El plan era sencillo al menos en el papel: llegarían a Estados Unidos, conseguirían la residencia legal en un año y, como han hecho tantos otros cubanos, traerían al resto de su familia.

A las pocas semanas, los hombres ya trabajaban en Miami y enviaban pequeñas cantidades de dinero a Cuba. La primera adquisición importante que hicieron fueron teléfonos celulares para toda la familia.

Para Yusneidi Cardenas, el teléfono era particularmente importante. Estaba criando sola a un hijo de dos años y no quería que Daikiel se olvidase de su padre, Maikel.

Cuando Maikel llamaba, hablaba con su hijo, que apenas balbuceaba palabras. Pronto el niño comenzó a preguntar por su padre.

Siete meses después de su llegada a Florida, Cárdenas recibió 38 mensajes de texto de una mujer que decía que ella y Maikel se había conocido en Facebook y habían empezado una relación.

Datos extraídos:
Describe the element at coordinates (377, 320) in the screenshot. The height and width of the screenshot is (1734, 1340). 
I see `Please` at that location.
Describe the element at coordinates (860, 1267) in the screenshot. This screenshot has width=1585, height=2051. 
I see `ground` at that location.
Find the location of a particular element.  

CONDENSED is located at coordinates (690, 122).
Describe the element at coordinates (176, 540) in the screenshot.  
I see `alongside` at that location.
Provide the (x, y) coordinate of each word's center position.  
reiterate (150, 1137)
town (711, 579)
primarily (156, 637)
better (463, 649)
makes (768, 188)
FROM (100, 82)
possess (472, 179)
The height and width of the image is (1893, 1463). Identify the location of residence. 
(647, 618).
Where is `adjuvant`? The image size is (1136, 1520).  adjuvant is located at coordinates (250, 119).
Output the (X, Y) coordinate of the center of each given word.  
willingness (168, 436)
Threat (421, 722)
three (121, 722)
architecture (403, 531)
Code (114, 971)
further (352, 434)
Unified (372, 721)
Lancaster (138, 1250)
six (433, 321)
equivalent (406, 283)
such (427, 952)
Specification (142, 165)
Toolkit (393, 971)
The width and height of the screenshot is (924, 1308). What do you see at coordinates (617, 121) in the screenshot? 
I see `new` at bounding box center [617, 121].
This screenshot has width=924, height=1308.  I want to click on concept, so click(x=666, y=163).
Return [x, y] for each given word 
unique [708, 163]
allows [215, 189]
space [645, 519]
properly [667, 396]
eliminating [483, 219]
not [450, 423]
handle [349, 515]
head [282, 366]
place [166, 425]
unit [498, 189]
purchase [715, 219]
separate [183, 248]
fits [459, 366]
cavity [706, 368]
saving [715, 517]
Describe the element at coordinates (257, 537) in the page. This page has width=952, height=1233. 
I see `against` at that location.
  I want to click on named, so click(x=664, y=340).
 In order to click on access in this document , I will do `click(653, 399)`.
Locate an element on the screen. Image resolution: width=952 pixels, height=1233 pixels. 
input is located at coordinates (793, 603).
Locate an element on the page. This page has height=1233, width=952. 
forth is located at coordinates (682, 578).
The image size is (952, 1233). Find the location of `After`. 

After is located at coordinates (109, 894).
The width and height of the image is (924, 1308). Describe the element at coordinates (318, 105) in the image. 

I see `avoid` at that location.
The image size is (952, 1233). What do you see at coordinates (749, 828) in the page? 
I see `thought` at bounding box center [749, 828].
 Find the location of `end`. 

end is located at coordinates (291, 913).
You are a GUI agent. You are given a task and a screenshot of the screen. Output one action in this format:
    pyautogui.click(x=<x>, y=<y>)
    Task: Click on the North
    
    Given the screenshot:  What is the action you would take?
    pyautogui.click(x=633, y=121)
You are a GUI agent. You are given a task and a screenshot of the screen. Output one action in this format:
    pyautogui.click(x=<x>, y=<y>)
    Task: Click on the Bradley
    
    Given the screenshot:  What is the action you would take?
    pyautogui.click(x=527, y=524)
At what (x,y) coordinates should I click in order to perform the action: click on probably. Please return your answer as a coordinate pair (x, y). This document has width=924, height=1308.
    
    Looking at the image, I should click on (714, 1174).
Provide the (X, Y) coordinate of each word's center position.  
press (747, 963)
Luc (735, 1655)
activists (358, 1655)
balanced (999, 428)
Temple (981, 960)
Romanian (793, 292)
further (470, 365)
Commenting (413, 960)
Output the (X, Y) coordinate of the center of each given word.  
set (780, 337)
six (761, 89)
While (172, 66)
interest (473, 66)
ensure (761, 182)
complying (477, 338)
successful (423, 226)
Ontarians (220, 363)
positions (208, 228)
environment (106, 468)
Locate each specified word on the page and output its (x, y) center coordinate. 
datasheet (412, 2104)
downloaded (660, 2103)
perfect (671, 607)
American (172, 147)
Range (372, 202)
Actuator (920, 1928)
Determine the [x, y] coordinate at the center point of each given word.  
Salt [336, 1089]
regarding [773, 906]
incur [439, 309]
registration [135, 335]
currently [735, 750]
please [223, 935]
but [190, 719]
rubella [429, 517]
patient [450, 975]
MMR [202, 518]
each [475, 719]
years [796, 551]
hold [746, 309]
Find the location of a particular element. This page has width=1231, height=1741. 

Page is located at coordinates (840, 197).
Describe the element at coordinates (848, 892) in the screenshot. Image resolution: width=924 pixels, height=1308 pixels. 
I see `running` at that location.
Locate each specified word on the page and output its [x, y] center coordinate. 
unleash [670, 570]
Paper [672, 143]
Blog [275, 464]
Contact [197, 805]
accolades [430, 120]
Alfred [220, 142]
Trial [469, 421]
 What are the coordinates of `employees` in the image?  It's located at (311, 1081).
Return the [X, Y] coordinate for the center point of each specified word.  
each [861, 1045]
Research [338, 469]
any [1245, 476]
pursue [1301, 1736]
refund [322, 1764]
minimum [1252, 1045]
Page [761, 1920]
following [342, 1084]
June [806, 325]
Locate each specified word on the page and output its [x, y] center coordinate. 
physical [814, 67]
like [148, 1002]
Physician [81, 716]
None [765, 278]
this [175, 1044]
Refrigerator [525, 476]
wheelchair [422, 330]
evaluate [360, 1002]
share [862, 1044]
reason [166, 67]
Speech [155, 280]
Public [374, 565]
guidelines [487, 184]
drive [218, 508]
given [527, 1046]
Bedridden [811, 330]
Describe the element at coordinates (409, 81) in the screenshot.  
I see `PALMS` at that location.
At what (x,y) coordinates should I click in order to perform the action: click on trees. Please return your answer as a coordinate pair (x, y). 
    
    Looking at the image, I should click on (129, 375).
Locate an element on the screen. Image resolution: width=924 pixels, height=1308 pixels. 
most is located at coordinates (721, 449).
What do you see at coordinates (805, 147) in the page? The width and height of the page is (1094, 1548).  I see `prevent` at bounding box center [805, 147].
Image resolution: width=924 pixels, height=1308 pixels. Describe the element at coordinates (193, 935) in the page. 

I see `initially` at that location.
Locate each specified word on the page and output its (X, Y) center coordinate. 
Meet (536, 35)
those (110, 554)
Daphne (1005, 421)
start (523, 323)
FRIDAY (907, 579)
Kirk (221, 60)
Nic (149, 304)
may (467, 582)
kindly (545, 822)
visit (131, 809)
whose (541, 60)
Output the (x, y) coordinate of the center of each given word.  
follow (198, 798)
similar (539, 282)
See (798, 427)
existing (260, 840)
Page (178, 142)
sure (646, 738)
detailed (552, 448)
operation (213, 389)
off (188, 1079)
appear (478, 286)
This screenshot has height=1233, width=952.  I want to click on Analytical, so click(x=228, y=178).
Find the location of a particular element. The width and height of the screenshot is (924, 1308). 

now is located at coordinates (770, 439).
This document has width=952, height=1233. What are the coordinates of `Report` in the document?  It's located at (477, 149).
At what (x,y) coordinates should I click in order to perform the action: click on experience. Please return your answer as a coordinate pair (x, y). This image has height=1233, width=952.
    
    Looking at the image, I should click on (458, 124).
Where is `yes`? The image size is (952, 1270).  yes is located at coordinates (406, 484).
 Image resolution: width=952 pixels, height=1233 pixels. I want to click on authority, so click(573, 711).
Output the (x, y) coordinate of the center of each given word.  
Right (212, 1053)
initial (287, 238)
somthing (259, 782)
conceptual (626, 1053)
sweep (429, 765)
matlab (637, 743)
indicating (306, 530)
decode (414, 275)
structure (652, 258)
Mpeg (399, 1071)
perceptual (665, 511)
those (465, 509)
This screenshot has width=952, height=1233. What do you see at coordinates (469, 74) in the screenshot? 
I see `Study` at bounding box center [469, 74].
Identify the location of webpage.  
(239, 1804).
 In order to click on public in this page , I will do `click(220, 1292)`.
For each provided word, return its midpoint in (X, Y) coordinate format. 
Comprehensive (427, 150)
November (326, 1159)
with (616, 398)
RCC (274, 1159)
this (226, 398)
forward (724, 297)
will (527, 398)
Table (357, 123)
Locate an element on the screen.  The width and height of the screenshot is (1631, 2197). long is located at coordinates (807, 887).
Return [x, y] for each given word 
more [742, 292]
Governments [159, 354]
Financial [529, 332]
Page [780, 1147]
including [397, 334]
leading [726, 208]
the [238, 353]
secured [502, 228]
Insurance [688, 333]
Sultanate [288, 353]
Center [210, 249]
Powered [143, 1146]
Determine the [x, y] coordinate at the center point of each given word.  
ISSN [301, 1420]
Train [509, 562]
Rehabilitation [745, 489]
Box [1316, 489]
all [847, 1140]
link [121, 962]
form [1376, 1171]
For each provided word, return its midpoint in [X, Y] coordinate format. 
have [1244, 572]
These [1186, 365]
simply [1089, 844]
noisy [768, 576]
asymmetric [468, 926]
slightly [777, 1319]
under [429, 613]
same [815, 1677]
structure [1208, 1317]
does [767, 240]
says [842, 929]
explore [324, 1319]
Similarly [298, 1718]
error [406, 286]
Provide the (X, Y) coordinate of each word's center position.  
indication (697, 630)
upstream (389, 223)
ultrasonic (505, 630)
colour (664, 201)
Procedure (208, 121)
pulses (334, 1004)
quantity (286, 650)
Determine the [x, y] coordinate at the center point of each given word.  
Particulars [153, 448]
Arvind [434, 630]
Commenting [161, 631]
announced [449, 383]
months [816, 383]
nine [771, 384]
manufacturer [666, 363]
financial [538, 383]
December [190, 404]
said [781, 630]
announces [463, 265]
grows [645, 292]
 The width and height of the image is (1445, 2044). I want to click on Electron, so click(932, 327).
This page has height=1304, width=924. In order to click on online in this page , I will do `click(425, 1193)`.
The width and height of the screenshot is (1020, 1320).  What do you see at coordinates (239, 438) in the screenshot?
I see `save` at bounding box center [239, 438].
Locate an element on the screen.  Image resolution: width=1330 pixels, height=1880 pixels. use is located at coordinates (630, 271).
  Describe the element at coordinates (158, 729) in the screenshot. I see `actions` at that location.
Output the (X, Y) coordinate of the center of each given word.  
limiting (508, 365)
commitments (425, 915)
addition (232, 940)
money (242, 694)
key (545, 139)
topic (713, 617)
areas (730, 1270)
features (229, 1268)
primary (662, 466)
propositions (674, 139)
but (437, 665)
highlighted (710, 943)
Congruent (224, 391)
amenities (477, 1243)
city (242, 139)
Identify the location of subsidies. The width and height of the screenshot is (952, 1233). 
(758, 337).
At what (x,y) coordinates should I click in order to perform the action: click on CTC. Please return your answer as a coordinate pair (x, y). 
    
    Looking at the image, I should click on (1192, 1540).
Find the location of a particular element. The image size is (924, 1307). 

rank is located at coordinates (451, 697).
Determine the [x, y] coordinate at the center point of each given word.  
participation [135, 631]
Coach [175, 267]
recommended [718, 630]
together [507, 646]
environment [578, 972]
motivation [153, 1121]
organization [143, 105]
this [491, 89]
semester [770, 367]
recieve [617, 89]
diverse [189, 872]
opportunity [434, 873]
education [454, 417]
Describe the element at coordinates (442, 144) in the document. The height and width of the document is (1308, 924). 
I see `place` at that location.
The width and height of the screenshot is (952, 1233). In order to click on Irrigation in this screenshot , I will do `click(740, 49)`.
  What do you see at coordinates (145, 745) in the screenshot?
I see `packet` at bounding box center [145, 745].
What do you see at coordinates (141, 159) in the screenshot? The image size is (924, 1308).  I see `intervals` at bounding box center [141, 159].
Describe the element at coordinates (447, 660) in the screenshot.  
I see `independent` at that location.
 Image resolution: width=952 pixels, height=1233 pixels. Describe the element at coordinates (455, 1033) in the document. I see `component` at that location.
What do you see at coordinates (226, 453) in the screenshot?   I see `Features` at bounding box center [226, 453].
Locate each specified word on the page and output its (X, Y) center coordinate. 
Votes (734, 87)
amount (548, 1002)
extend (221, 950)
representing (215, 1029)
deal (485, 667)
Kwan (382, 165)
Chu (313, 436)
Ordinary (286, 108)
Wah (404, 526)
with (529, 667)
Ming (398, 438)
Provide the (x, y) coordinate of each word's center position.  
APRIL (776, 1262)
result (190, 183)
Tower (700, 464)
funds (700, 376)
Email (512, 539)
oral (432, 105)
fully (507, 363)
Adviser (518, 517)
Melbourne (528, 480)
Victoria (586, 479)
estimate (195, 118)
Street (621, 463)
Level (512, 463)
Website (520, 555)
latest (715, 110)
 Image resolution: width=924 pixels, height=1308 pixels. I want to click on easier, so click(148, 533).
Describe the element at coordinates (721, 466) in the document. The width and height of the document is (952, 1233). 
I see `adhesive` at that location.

Tu tarea:
Enumera, en el orden en que aparecen, todos los lugares geográficos que se mencionan en el fragmento proporcionado.

Resultado:
Estados Unidos, Miami, Cuba, Florida